Yale (7-3, 4-3 Ivy) handed Harvard (5-5, 4-3) its third Ivy League loss yesterday. In all three losses, Harvard held a fourth quarter lead, only to relinquish its advantage and lose control of the game by the final buzzer. Though yesterday's contest against the Elis did not end with a last-second field goal, Harvard held a 24-17 lead and was in the driver's seat with ten minutes remaining in the game.

But unfortunately for the Crimson, Harvard gave Yale more than enough opportunities to comeback, throwing three interceptions and fumbling twice in the last nine minutes. Yale scored the final 17 points of the game en route to its third consecutive victory against Harvard.


Too Many Turnovers

Harvard turned the ball over seven times, four of which occurred in the fourth quarter. Harvard committed five turnovers last week in a 36-35 loss at Penn, giving the team 12 in its last two games. This is a problem area where Harvard will need to improve for next season.

"We've got a lot of guys coming back for next year," Harvard Coach Tim Murphy said. "Now, they are all trying to do their job out there, but quite frankly, they must understand that [in the future] I am not going to accept performances like this. There's a fine line between trying and executing, but twelve turnovers in two games is unacceptable."

After Neil Rose opened the fourth quarter with a beautiful pass to Carl Morris on a post pattern for a 19-yard touchdown, Yale answered with a seven-yard touchdown score to tie the game at 24-24.

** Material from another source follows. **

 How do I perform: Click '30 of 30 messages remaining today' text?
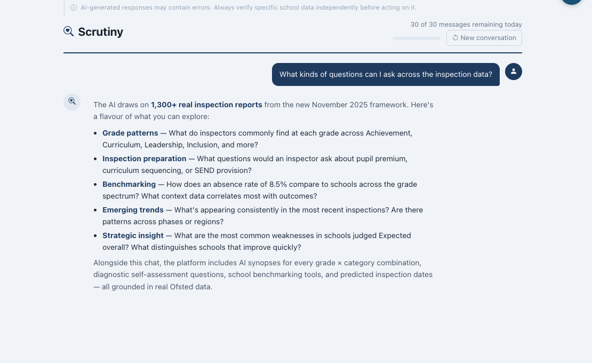pos(466,25)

Harvard had the ball at its own 25-yard line with 8:22 remaining on first down, but two straight incompletions by Rose forced a third-and-10 situation with the momentum on Yale's side. Rose rolled to his right, and, under heavy pressure, tried to force a pass into a slew of Yale defenders. Yale's free safety Ryan Loprotto picked off the pass as Yale took over at Harvard's 44-yard line.